Impact of rehabilitation start time on functional outcomes after stroke
Satoshi Otokita, Hironori Uematsu, Susumu Kunisawa, Noriko Sasaki, Kiyohide Fushimi, Yuichi Imanaka
Graduate School of Medicine, Kyoto University, Department of Healthcare Economics and Quality Management, Kyoto, Japan.
Objective: To investigate the optimum rehabilitation start timing for improved functional outcomes after stroke in Japan.
Design: A retrospective database study.
Subjects: A total of 140,655 patients with stroke from 1,161 acute hospitals in Japan. Only data for those patients who were discharged alive was included in the analysis.
Methods: Activities of daily living were assessed. Comparisons were made using the rehabilitation start day after hospital admission. Reference day 2 was compared with days 1, 3, 4, 5, and 6 or later. Modified Rankin Scale at time of discharge was used as the primary outcome. In addition, cases of ischaemic stroke and haemorrhagic stroke were analysed as separate subgroups.
Results: Univariate and multivariate logistic regression analyses showed that starting rehabilitation on day 2 resulted in a better outcome than starting on day 3 or later. There was no significant difference in outcome between starting rehabilitation on days 1 and 2 in all cases and subgroup of patient with infarction stroke. For a subgroup of patients with haemorrhagic stroke, starting rehabilitation on day 2 resulted in a better outcome than starting on day 1.
Conclusion: Starting post-stroke rehabilitation on the day of admission or second day of hospitalization may be the optimum timing for functional outcomes.

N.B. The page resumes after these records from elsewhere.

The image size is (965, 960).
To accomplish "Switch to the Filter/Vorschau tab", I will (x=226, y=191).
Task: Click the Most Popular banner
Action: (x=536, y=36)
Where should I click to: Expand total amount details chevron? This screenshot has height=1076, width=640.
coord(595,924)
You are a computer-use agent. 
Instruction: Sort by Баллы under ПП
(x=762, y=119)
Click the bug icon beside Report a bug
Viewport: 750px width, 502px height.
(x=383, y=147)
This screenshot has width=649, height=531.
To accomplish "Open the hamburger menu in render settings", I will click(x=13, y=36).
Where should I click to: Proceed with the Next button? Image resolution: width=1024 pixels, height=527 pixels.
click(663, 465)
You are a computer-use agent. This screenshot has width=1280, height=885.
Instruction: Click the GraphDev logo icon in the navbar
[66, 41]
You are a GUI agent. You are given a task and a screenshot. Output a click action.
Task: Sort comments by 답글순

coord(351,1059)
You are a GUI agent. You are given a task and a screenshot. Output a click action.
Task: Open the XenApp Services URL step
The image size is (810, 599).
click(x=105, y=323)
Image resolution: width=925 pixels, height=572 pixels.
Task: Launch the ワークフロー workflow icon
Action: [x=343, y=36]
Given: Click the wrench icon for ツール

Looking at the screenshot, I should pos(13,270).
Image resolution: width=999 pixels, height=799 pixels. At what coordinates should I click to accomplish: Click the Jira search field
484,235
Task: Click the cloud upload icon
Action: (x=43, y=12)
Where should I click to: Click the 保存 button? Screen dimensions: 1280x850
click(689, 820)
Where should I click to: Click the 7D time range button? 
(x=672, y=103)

However, for haemorrhagic stroke, starting rehabilitation on the second day of hospitalization may be more effective than on the day of admission.
This study examined the effect on functional outcomes of the time after stroke of starting rehabilitation. A large national database was searched for eligible stroke patients, resulting in a total of 140,655 patients from 1,161 hospitals. Starting rehabilitation on the day of admission or second day of hospitalization after stroke was found to be associated with better functional outcomes at discharge than starting rehabilitation on the third day or later. For patients with haemorrhagic stroke, those who started rehabilitation on the second day of hospitalization had better functional outcome at discharge than those who started on the day of admission. Thus, starting rehabilitation on the day of admission or the second day of hospitalization after stroke may be the best timing for improved functional outcomes. However, among patients with haemorrhagic stroke, starting rehabilitation on the second day of hospitalization may result in better outcomes than starting on the day of admission.